ExtraPol is an innovative application of augmented reality in the service of journalism. The app, launched during the French presidental elections last year, turned everyday campaign posters into live data visualizations designed to inform voters about each candidate.
The Stanford Open Policing Project is a first-ever attempt to compile a single national database of stop and search data collected from police departments around the country. The database already contains 130 million records from 31 state police agencies, and the project’s long-term impact could be enormous.

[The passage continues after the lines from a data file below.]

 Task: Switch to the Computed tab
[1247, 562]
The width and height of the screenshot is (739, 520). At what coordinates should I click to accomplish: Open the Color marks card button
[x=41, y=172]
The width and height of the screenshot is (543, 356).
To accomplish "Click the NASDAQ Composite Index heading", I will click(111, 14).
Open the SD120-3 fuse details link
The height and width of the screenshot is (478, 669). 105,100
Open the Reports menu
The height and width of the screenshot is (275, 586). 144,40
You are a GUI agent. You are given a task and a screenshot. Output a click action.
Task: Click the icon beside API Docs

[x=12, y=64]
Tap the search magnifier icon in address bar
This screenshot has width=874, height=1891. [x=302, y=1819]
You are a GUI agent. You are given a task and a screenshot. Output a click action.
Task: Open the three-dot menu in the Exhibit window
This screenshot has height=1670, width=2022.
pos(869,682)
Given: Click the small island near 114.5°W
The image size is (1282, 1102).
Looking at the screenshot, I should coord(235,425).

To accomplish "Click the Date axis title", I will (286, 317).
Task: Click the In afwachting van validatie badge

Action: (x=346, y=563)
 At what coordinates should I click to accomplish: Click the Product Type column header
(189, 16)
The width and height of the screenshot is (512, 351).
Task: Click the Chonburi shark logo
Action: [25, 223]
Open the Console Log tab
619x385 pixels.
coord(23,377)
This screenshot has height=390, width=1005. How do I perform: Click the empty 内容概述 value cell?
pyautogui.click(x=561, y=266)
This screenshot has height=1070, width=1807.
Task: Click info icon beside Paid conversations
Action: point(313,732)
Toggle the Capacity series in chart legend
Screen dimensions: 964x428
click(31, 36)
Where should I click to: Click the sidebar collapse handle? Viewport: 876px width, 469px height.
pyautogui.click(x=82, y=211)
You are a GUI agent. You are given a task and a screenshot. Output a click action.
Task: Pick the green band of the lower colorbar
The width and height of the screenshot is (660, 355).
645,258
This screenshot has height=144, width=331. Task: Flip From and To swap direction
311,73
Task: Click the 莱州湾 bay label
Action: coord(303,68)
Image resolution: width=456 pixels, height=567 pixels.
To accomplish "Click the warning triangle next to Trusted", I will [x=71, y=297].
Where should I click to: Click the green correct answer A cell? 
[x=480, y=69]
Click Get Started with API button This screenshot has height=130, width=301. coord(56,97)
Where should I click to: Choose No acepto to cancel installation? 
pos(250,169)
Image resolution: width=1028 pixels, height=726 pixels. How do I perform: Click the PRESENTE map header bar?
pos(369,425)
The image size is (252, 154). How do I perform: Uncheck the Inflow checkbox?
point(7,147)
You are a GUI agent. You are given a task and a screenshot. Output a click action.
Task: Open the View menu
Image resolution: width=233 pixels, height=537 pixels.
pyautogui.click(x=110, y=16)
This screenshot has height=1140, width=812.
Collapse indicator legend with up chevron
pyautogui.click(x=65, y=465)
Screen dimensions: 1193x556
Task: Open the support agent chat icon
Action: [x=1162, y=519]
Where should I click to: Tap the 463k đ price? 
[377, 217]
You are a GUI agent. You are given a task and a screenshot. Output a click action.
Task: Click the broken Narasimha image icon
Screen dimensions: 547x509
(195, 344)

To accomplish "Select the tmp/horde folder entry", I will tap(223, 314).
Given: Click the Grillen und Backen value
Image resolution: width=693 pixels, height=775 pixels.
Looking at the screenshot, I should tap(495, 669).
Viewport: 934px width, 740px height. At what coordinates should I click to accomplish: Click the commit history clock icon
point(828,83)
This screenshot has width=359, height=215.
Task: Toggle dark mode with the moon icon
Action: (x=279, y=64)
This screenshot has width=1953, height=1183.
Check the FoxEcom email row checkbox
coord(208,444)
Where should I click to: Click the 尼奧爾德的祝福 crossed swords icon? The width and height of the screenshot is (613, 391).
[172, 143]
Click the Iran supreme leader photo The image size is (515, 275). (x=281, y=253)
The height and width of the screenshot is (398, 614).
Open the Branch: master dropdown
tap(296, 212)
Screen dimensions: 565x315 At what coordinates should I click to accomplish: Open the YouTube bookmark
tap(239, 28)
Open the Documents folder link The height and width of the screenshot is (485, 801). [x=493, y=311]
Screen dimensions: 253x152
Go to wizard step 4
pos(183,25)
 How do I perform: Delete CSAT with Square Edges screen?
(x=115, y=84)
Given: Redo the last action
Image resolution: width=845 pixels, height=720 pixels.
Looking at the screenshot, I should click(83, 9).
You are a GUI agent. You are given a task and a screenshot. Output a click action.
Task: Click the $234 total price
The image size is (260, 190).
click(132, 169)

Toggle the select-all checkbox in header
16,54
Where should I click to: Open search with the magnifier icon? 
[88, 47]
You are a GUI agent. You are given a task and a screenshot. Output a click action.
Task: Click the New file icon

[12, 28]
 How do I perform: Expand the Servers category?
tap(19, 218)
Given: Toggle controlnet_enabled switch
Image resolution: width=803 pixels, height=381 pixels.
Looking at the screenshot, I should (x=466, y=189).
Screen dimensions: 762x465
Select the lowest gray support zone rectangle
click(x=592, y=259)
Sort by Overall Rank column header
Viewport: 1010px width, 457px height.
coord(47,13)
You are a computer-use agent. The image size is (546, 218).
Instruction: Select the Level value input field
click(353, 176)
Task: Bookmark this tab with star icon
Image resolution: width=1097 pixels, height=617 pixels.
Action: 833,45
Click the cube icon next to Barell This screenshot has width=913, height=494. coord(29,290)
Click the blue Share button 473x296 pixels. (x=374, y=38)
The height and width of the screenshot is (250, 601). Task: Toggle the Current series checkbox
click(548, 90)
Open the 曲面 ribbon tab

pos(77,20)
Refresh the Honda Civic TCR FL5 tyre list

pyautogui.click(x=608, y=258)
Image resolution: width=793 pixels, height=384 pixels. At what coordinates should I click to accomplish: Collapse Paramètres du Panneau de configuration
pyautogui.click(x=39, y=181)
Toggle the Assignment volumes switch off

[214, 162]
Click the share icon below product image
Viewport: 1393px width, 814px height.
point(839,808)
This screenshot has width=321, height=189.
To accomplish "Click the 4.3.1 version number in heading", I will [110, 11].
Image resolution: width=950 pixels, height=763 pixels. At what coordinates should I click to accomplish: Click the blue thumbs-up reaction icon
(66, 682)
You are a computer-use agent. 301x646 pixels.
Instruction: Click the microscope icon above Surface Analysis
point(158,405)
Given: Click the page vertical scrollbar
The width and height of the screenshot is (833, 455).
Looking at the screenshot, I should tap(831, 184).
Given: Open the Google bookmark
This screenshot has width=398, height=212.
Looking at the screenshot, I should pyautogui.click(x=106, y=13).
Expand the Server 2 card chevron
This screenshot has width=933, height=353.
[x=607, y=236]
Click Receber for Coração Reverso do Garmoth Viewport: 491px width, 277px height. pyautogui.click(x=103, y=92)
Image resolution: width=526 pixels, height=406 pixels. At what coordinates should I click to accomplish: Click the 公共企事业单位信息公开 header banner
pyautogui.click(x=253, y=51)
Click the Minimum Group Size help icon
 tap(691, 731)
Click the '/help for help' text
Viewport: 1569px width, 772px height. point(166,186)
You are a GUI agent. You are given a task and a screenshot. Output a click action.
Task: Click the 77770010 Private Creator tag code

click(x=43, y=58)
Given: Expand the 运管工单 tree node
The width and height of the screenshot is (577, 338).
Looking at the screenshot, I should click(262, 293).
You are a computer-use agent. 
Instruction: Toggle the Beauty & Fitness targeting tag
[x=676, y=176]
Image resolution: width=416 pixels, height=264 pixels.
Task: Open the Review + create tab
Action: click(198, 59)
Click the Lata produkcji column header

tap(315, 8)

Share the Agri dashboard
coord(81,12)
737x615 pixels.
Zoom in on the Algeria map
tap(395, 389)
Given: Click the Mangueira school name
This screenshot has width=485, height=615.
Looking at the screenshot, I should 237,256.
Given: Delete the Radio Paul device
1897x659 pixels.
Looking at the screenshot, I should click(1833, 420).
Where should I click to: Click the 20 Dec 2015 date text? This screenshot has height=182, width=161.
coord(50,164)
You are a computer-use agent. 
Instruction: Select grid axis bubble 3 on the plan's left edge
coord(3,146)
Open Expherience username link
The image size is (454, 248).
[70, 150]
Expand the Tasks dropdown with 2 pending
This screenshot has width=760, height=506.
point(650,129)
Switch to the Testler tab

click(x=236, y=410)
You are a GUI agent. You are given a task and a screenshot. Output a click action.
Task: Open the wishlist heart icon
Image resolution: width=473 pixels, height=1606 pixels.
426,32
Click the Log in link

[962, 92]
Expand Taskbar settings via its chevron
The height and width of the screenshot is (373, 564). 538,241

The New York Times Opinion section created some of the most compelling, impactful data visualizations this year, including Trump’s Lies by Stuart Thompson and David Leonhardt. Op/Ed is traditionally dominated by text and illustrations, not graphics and visualization. The jury felt it important to call out The Times’ work in hopes others will follow its lead.
The competition, organised by the Global Editors Network, with support from the Google News Initiative, the John S. and James L. Knight Foundation, Microsoft, and in partnership with Chartbeat, received 630 submissions of the highest standards from 58 countries.
Now in its seventh year, the Data Journalism Awards was launched in 2012. In the first edition, it received close to 200 projects. Over the years it has grown to become the first international awards recognising outstanding work in the field of data journalism, receiving the highest amount of submissions in the history of the competition in 2018.